Casey Bischoff, a junior diplomacy major and ROTC cadet, traveled to Senegal in June to participate in an outreach program after being selected by the Cultural Understanding and Leadership Program (CULP.)
According to Capt. Calvin Johnson, an assistant professor of military science in S3 operations, the application process for CULP was rigorous. Bischoff said that CULP is a highly competitive national program, in which 2,000 students apply and only a little over 1,000 are accepted.
Acceptance to the program is based on several criteria, including a point system based on the student’s GPA, the rigor of the student’s major, military and academic achievements and an endorsement letter.
After being accepted into the program, the cadets must take military, language and cultural classes and obtain the proper passports and vaccinations before they begin their journey overseas.
Bischoff said she had always wanted to go to Africa and hoped that she would be placed in a location in which the locals spoke Arabic, a language in which she was taking courses. Although Senegal’s national language is French, she said she was able to practice Arabic a bit since the country is a predominantly Muslim area.

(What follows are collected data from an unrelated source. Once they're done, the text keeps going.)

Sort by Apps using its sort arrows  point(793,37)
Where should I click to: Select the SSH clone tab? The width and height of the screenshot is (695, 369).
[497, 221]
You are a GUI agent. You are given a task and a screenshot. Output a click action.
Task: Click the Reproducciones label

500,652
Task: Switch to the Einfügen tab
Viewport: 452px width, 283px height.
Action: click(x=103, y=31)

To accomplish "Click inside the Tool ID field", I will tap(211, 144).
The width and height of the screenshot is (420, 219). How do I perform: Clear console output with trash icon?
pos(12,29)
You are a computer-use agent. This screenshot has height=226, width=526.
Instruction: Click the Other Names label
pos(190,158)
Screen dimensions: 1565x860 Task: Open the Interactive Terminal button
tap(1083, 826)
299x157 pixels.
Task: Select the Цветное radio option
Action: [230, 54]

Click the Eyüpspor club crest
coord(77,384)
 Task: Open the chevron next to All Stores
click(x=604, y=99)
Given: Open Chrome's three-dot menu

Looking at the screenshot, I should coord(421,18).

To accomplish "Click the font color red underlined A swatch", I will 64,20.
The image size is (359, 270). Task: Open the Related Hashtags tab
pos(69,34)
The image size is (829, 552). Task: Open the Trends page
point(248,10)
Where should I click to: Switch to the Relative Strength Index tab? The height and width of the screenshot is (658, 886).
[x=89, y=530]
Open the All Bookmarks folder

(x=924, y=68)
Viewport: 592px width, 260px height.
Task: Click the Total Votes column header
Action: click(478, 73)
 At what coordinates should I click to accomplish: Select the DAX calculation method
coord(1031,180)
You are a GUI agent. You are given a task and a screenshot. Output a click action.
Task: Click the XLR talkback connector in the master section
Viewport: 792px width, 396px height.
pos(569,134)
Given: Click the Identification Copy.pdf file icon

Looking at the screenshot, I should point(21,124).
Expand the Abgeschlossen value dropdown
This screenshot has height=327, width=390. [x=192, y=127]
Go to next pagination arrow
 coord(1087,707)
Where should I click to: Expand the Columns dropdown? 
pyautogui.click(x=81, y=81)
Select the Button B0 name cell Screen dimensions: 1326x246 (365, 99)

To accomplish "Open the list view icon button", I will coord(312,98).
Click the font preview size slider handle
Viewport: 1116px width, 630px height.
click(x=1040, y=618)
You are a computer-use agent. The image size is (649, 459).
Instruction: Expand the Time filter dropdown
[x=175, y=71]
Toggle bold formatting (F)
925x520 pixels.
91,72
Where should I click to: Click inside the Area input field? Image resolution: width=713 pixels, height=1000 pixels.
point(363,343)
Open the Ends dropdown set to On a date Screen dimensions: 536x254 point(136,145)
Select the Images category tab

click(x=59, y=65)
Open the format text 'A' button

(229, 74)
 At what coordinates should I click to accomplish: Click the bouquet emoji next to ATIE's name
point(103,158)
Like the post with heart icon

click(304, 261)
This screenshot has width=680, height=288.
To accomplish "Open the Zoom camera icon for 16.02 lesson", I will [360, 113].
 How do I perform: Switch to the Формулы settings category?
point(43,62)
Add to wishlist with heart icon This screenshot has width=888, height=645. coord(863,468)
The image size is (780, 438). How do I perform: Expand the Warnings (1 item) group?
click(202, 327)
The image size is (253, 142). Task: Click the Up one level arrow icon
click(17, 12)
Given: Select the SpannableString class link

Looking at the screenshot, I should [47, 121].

Bischoff’s mission primarily consisted of military-to-military training. “We went to Senegal’s military academy, and they had a weapons assembly and disassembly class,” Bischoff said. “Our cadets would teach a class on enemy prisoner war, and they would teach another class. The whole point was to exchange the different way we do things, but a lot of it ended up being very similar, and they were very eye-opening to me.”
Bischoff said she paired with a buddy in Senegal’s military academy. He was from Cameroon, a country in Central Africa where French is also spoken. “He was very shy to practice English, but then he started to warm up,” Bischoff said. “But I was not good at French at all. So a lot of times, we would use Google Translate to communicate, so that was fun.” Interpreters were also provided to overcome the language obstacles.
“In the pre-mission training in Fort Knox, we sat in briefs so we would know what to expect. But it definitely still was a culture shock,” Bischoff said. She explained that there were mostly dirt roads and that people were selling peanuts and mangoes in little huts and shops. Bischoff said she truly felt the “incredible hospitality” while she was there.
Johnson said that Bischoff’s exceptional abilities made her qualified for this program, including her GPA and notable enthusiasm for understanding other cultures.
“She was actually awarded one of the top positions in the ROTC program, as First Sergeant, because of her willingness to improve at assigned duties,” Johnson said. “She’s a good representation for Seton Hall and our ROTC program.”
Bischoff said she definitely recommends that other cadets take this opportunity for training and wishes she could go back.
Lt. Col. Russell Lemler, a professor of military science who wrote Bischoff’s letter of recommendation, said: “While every cadet’s experience is unique, there are certainly some common trends: a more global perspective, interaction with peers from foreign militaries, access to experiences generally not available to the public, cultural immersion with passionate local hosts, development of an international friendship network and many others.”
Bischoff expanded on the value of her trip to Senegal. “That’s the point of the program, why they emphasize this opportunity to cadets,” she said. “The whole purpose is to understand a culture and learn how to adapt and just interact with people that are totally different from you.”